Mehr als sportlich muss Bürgermeister Just nun den Antrag der GLH behandeln und die damit verbundenen Probleme.
Denn es geht um das „Binnenverhältnis“ zum „Kollegen“ Kessler, um das der Gemeinden und ihrer vielfältigen Beziehungen. Es geht um die Glaubwürdigkeit Justs, seine Verantwortung für die Gemeinde, es geht um all die, die in die „Gemeinsamkeiten“ involviert sind. Das sind viele Problem auf einmal.
Taktischer Fehler?
Die sich auch vielleicht ohne Beschluss lösen. Denn in Heddesheim ist die „Pfenning“-Satzung noch nicht in Kraft getreten, weil noch nicht veröffentlicht. Sollte der Antrag der GLH hier „Panik auslösen“, wäre es sicher möglich, das Verfahren in letzter Sekunde anzuhalten, den Grund für ein „Normenkontrollverfahren“ auszumerzen und die Satzung neu aufzusetzen.
Dann hätte die GLH, die „Pfenning“ nicht will, oder zumindest nicht ohne Zusagen, verloren, weil sie zu früh agiert hätte.
Vielleicht zieht die Heddesheimer „Pfenning“-Mehrheit auch den Stiefel durch und verlässt sich auf ein gutes „Bürgermeister-Verhältnis“ und die „Solidarität“ der Parteigänger.

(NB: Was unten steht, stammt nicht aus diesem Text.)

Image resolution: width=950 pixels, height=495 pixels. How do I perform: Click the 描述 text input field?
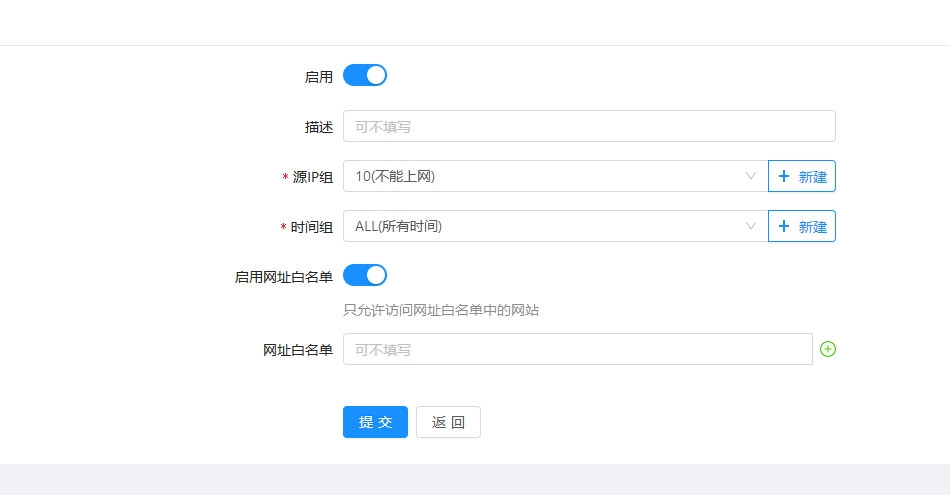point(588,127)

Bislang ist aber kein Angebot bekannt, wieso sich ein CDU-, SPD-, FDP-Parteifreund auf Nachteile für sich einlassen sollte. Die Freien Wähler haben keine „Beziehung“ auf dieser politischen Ebene nach Heddesheim, auch wenn man sie tendenziell bei der CDU verorten mag.
Solidarität ist gefordert. Für wen? Das eigene oder das Gemeinwohl?

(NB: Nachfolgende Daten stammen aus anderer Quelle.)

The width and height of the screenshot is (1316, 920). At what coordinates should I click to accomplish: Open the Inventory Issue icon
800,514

Zum Schluss bleibt die Frage, ob das von der GLH beantragte Verfahren auch Chancen hat. Je weniger durchdacht das ist, umso mehr Angriffsfläche für „Solidaritäten“ bieten sich. Man würde ja gerne zustimmen, wenn nicht die „rechtlichen Bedenken“ im Raum ständen, wird dann nicht in der Sache, sondern in Sachen Partei taktiert werden. Die anderen wären damit „fein raus“.
Das sind sie nicht. Wenn der Antrag der GLH rechtliche Mängel in der Formulierung und Begründung haben sollte und dies erkannt wird, sind sowohl der verantwortliche Bürgermeister Manuel Just und die anderen Fraktionen in der Pflicht, dies zu „heilen“ und/oder selbst einen Antrag zu stellen, der die berechtigten Sorgen der Hirschberger Bevölkerung „vollumfänglich“ berücksichtigt.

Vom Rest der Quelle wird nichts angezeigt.